To overlook something that hasn’t been measured is difficult, but to ignore it is obscene. In particular when the ESRI and CSO both show that comparatively people are better off working for the state than they are in private enterprise.

If there is no value to security of tenure then why is there such a focus on ‘no job cuts’? The giant spoof has no external criticism because those most suited to critique it are often beneficiaries of the same system, it’s easier to avoid such a contentious issue altogether.

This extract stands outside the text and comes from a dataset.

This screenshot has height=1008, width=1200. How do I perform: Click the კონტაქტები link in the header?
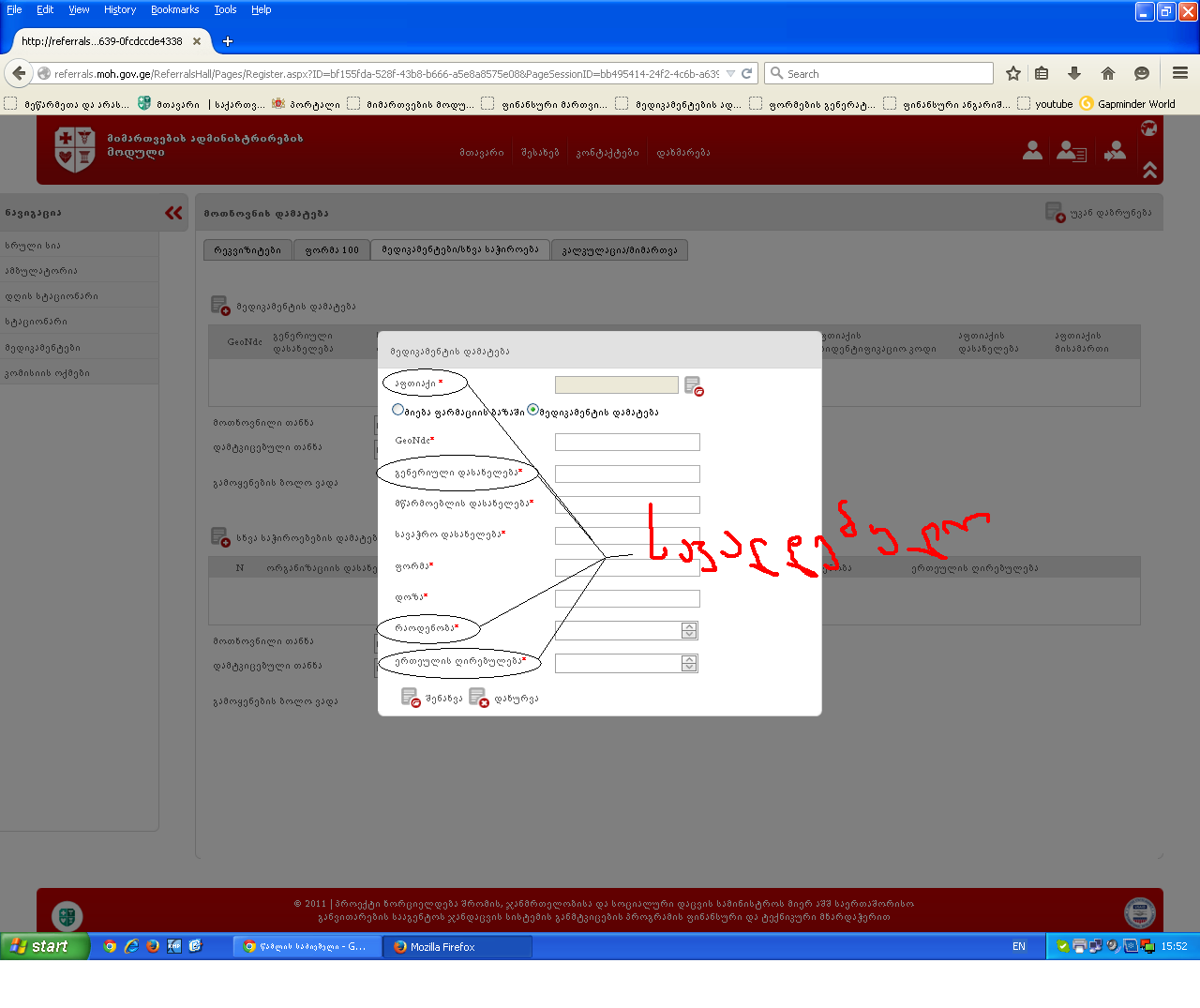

And all the while we are told austerity doesn’t work. Sadly it does, that is why people do it, Governments don’t do austerity for the craic. That is why Standard and Poors Chief Economist Jean Michelle Six said at a conference in Dublin this week that Ireland is improving. ‘Austerity is producing positive results, but it takes time, because getting out of debt takes longer than getting into it’.

Standard & Poors rate our debt and our nation in terms of creditworthiness. What they say actually counts. We have improved competitiveness, a better balance of trade, higher exports, and sadly high unemployment. The latter is part of rebalancing, and while it serves as zero consolation to people out of work, what I can say is that a healthier economy will solve that, higher spending will only alleviate short term symptoms.

At some point we need a sincere national conversation about what we do and don’t want from the state and about the kind of nation we wish to pass on to future generations. Until that day, keep the chin up, and try not to let a temporary knock back turn into a permanent mindset, we’ll bounce back because like slavery, austerity gets $h1t done.